*Provided data*.
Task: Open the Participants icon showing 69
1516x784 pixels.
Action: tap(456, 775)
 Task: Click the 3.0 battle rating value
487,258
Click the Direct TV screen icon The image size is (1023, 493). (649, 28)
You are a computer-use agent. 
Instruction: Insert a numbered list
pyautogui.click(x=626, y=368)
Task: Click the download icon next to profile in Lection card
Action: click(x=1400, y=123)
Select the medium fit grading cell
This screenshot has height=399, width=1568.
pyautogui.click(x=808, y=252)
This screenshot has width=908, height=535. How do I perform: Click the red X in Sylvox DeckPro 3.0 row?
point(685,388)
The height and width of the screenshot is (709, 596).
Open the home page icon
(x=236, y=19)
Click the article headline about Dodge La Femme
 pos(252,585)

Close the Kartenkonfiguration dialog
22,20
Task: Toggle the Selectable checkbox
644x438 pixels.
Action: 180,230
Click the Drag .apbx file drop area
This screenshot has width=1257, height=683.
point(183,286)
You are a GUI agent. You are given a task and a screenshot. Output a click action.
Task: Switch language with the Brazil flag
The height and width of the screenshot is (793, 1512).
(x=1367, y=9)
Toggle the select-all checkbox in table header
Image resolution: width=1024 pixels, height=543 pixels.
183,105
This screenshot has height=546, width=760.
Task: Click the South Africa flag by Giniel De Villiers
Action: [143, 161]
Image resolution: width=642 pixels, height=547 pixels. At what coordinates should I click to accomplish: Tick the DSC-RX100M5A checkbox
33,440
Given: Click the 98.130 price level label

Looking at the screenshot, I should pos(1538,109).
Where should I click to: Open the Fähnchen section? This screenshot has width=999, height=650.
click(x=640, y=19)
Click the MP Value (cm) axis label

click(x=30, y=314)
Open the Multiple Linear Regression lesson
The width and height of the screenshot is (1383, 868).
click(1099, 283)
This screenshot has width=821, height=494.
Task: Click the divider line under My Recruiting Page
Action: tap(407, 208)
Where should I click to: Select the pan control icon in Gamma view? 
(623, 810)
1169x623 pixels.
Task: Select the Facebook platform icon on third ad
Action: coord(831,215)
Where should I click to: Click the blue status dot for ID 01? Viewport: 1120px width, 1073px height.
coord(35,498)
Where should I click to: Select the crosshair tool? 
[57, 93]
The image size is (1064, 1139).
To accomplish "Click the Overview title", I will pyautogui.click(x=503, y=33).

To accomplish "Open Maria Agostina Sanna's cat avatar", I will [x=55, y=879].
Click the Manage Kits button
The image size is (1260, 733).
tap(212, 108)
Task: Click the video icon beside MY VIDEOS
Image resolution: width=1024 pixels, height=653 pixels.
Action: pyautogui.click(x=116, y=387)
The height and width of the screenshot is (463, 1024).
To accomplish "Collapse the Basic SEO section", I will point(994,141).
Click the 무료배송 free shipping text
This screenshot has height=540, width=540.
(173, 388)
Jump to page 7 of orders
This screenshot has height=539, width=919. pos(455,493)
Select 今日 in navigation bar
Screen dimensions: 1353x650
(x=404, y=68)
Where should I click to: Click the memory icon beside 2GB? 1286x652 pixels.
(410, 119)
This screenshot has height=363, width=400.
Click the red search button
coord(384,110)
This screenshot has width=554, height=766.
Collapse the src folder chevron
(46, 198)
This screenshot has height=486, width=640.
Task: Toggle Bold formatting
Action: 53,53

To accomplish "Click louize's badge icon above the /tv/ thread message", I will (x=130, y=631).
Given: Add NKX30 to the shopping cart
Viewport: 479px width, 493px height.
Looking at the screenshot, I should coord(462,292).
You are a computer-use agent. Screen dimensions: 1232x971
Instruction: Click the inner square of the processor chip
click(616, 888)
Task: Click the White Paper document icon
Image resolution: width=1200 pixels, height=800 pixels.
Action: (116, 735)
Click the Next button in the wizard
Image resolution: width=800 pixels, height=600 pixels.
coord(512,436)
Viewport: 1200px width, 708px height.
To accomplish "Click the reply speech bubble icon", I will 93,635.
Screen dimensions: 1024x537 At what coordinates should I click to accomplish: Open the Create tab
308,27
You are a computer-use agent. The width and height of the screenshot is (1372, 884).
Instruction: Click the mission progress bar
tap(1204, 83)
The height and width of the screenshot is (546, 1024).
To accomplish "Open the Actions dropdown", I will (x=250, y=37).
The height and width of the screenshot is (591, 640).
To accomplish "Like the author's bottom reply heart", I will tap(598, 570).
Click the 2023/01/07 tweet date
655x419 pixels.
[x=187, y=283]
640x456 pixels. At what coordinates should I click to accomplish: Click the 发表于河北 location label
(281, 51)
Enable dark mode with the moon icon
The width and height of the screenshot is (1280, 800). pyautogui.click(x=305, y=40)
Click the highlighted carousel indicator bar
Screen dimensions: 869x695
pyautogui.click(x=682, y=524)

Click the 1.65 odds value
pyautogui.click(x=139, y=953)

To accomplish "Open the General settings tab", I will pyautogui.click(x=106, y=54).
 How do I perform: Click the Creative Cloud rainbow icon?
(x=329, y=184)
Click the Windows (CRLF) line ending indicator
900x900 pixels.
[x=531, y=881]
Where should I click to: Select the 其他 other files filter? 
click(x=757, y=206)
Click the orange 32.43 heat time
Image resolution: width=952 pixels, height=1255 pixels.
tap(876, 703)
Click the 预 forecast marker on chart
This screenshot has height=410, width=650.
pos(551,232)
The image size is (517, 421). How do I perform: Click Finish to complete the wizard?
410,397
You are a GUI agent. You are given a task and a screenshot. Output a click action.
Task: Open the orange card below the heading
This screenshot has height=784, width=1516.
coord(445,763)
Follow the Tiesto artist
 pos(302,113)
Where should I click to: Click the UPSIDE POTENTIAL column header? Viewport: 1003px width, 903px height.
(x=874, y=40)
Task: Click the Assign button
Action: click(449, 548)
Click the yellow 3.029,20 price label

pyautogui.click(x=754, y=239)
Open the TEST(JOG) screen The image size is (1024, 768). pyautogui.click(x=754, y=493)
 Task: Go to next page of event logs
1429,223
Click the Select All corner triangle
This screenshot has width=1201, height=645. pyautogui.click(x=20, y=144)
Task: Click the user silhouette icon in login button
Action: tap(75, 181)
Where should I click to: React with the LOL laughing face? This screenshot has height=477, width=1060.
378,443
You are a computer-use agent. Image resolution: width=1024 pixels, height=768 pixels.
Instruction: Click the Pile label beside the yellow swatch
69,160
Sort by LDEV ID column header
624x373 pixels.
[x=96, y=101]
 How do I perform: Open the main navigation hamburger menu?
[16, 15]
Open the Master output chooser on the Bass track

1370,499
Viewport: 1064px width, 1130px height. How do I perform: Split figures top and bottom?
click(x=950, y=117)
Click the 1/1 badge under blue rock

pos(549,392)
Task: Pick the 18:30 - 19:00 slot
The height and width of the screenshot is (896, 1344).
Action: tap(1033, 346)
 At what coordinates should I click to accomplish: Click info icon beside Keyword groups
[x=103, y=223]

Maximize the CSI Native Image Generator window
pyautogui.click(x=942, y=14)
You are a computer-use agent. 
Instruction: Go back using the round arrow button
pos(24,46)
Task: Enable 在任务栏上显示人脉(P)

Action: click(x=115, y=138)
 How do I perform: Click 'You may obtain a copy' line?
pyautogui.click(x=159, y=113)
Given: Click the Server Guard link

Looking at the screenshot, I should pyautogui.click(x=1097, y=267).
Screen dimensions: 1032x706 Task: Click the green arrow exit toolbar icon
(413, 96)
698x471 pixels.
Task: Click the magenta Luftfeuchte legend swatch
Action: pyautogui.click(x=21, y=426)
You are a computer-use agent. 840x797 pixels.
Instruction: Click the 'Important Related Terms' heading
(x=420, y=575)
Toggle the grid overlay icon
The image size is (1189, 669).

*Task directions*. The listing above needs to be retyped. Reproduce every line exactly.

*Expected answer*.
Task: Open the Participants icon showing 69
1516x784 pixels.
Action: tap(456, 775)
 Task: Click the 3.0 battle rating value
487,258
Click the Direct TV screen icon The image size is (1023, 493). (649, 28)
You are a computer-use agent. 
Instruction: Insert a numbered list
pyautogui.click(x=626, y=368)
Task: Click the download icon next to profile in Lection card
Action: click(x=1400, y=123)
Select the medium fit grading cell
This screenshot has height=399, width=1568.
pyautogui.click(x=808, y=252)
This screenshot has width=908, height=535. How do I perform: Click the red X in Sylvox DeckPro 3.0 row?
point(685,388)
The height and width of the screenshot is (709, 596).
Open the home page icon
(x=236, y=19)
Click the article headline about Dodge La Femme
 pos(252,585)

Close the Kartenkonfiguration dialog
22,20
Task: Toggle the Selectable checkbox
644x438 pixels.
Action: 180,230
Click the Drag .apbx file drop area
This screenshot has width=1257, height=683.
point(183,286)
You are a GUI agent. You are given a task and a screenshot. Output a click action.
Task: Switch language with the Brazil flag
The height and width of the screenshot is (793, 1512).
(x=1367, y=9)
Toggle the select-all checkbox in table header
Image resolution: width=1024 pixels, height=543 pixels.
183,105
This screenshot has height=546, width=760.
Task: Click the South Africa flag by Giniel De Villiers
Action: [143, 161]
Image resolution: width=642 pixels, height=547 pixels. At what coordinates should I click to accomplish: Tick the DSC-RX100M5A checkbox
33,440
Given: Click the 98.130 price level label

Looking at the screenshot, I should pos(1538,109).
Where should I click to: Open the Fähnchen section? This screenshot has width=999, height=650.
click(x=640, y=19)
Click the MP Value (cm) axis label

click(x=30, y=314)
Open the Multiple Linear Regression lesson
The width and height of the screenshot is (1383, 868).
click(1099, 283)
This screenshot has width=821, height=494.
Task: Click the divider line under My Recruiting Page
Action: tap(407, 208)
Where should I click to: Select the pan control icon in Gamma view? 
(623, 810)
1169x623 pixels.
Task: Select the Facebook platform icon on third ad
Action: coord(831,215)
Where should I click to: Click the blue status dot for ID 01? Viewport: 1120px width, 1073px height.
coord(35,498)
Where should I click to: Select the crosshair tool? 
[57, 93]
The image size is (1064, 1139).
To accomplish "Click the Overview title", I will pyautogui.click(x=503, y=33).

To accomplish "Open Maria Agostina Sanna's cat avatar", I will [x=55, y=879].
Click the Manage Kits button
The image size is (1260, 733).
tap(212, 108)
Task: Click the video icon beside MY VIDEOS
Image resolution: width=1024 pixels, height=653 pixels.
Action: pyautogui.click(x=116, y=387)
The height and width of the screenshot is (463, 1024).
To accomplish "Collapse the Basic SEO section", I will point(994,141).
Click the 무료배송 free shipping text
This screenshot has height=540, width=540.
(173, 388)
Jump to page 7 of orders
This screenshot has height=539, width=919. pos(455,493)
Select 今日 in navigation bar
Screen dimensions: 1353x650
(x=404, y=68)
Where should I click to: Click the memory icon beside 2GB? 1286x652 pixels.
(410, 119)
This screenshot has height=363, width=400.
Click the red search button
coord(384,110)
This screenshot has width=554, height=766.
Collapse the src folder chevron
(46, 198)
This screenshot has height=486, width=640.
Task: Toggle Bold formatting
Action: 53,53

To accomplish "Click louize's badge icon above the /tv/ thread message", I will (x=130, y=631).
Given: Add NKX30 to the shopping cart
Viewport: 479px width, 493px height.
Looking at the screenshot, I should coord(462,292).
You are a computer-use agent. Screen dimensions: 1232x971
Instruction: Click the inner square of the processor chip
click(616, 888)
Task: Click the White Paper document icon
Image resolution: width=1200 pixels, height=800 pixels.
Action: (116, 735)
Click the Next button in the wizard
Image resolution: width=800 pixels, height=600 pixels.
coord(512,436)
Viewport: 1200px width, 708px height.
To accomplish "Click the reply speech bubble icon", I will 93,635.
Screen dimensions: 1024x537 At what coordinates should I click to accomplish: Open the Create tab
308,27
You are a computer-use agent. The width and height of the screenshot is (1372, 884).
Instruction: Click the mission progress bar
tap(1204, 83)
The height and width of the screenshot is (546, 1024).
To accomplish "Open the Actions dropdown", I will (x=250, y=37).
The height and width of the screenshot is (591, 640).
To accomplish "Like the author's bottom reply heart", I will tap(598, 570).
Click the 2023/01/07 tweet date
655x419 pixels.
[x=187, y=283]
640x456 pixels. At what coordinates should I click to accomplish: Click the 发表于河北 location label
(281, 51)
Enable dark mode with the moon icon
The width and height of the screenshot is (1280, 800). pyautogui.click(x=305, y=40)
Click the highlighted carousel indicator bar
Screen dimensions: 869x695
pyautogui.click(x=682, y=524)

Click the 1.65 odds value
pyautogui.click(x=139, y=953)

To accomplish "Open the General settings tab", I will pyautogui.click(x=106, y=54).
 How do I perform: Click the Creative Cloud rainbow icon?
(x=329, y=184)
Click the Windows (CRLF) line ending indicator
900x900 pixels.
[x=531, y=881]
Where should I click to: Select the 其他 other files filter? 
click(x=757, y=206)
Click the orange 32.43 heat time
Image resolution: width=952 pixels, height=1255 pixels.
tap(876, 703)
Click the 预 forecast marker on chart
This screenshot has height=410, width=650.
pos(551,232)
The image size is (517, 421). How do I perform: Click Finish to complete the wizard?
410,397
You are a GUI agent. You are given a task and a screenshot. Output a click action.
Task: Open the orange card below the heading
This screenshot has height=784, width=1516.
coord(445,763)
Follow the Tiesto artist
 pos(302,113)
Where should I click to: Click the UPSIDE POTENTIAL column header? Viewport: 1003px width, 903px height.
(x=874, y=40)
Task: Click the Assign button
Action: click(449, 548)
Click the yellow 3.029,20 price label

pyautogui.click(x=754, y=239)
Open the TEST(JOG) screen The image size is (1024, 768). pyautogui.click(x=754, y=493)
 Task: Go to next page of event logs
1429,223
Click the Select All corner triangle
This screenshot has width=1201, height=645. pyautogui.click(x=20, y=144)
Task: Click the user silhouette icon in login button
Action: tap(75, 181)
Where should I click to: React with the LOL laughing face? This screenshot has height=477, width=1060.
378,443
You are a computer-use agent. Image resolution: width=1024 pixels, height=768 pixels.
Instruction: Click the Pile label beside the yellow swatch
69,160
Sort by LDEV ID column header
624x373 pixels.
[x=96, y=101]
 How do I perform: Open the main navigation hamburger menu?
[16, 15]
Open the Master output chooser on the Bass track

1370,499
Viewport: 1064px width, 1130px height. How do I perform: Split figures top and bottom?
click(x=950, y=117)
Click the 1/1 badge under blue rock

pos(549,392)
Task: Pick the 18:30 - 19:00 slot
The height and width of the screenshot is (896, 1344).
Action: tap(1033, 346)
 At what coordinates should I click to accomplish: Click info icon beside Keyword groups
[x=103, y=223]

Maximize the CSI Native Image Generator window
pyautogui.click(x=942, y=14)
You are a computer-use agent. 
Instruction: Go back using the round arrow button
pos(24,46)
Task: Enable 在任务栏上显示人脉(P)

Action: click(x=115, y=138)
 How do I perform: Click 'You may obtain a copy' line?
pyautogui.click(x=159, y=113)
Given: Click the Server Guard link

Looking at the screenshot, I should pyautogui.click(x=1097, y=267).
Screen dimensions: 1032x706 Task: Click the green arrow exit toolbar icon
(413, 96)
698x471 pixels.
Task: Click the magenta Luftfeuchte legend swatch
Action: pyautogui.click(x=21, y=426)
You are a computer-use agent. 840x797 pixels.
Instruction: Click the 'Important Related Terms' heading
(x=420, y=575)
Toggle the grid overlay icon
The image size is (1189, 669).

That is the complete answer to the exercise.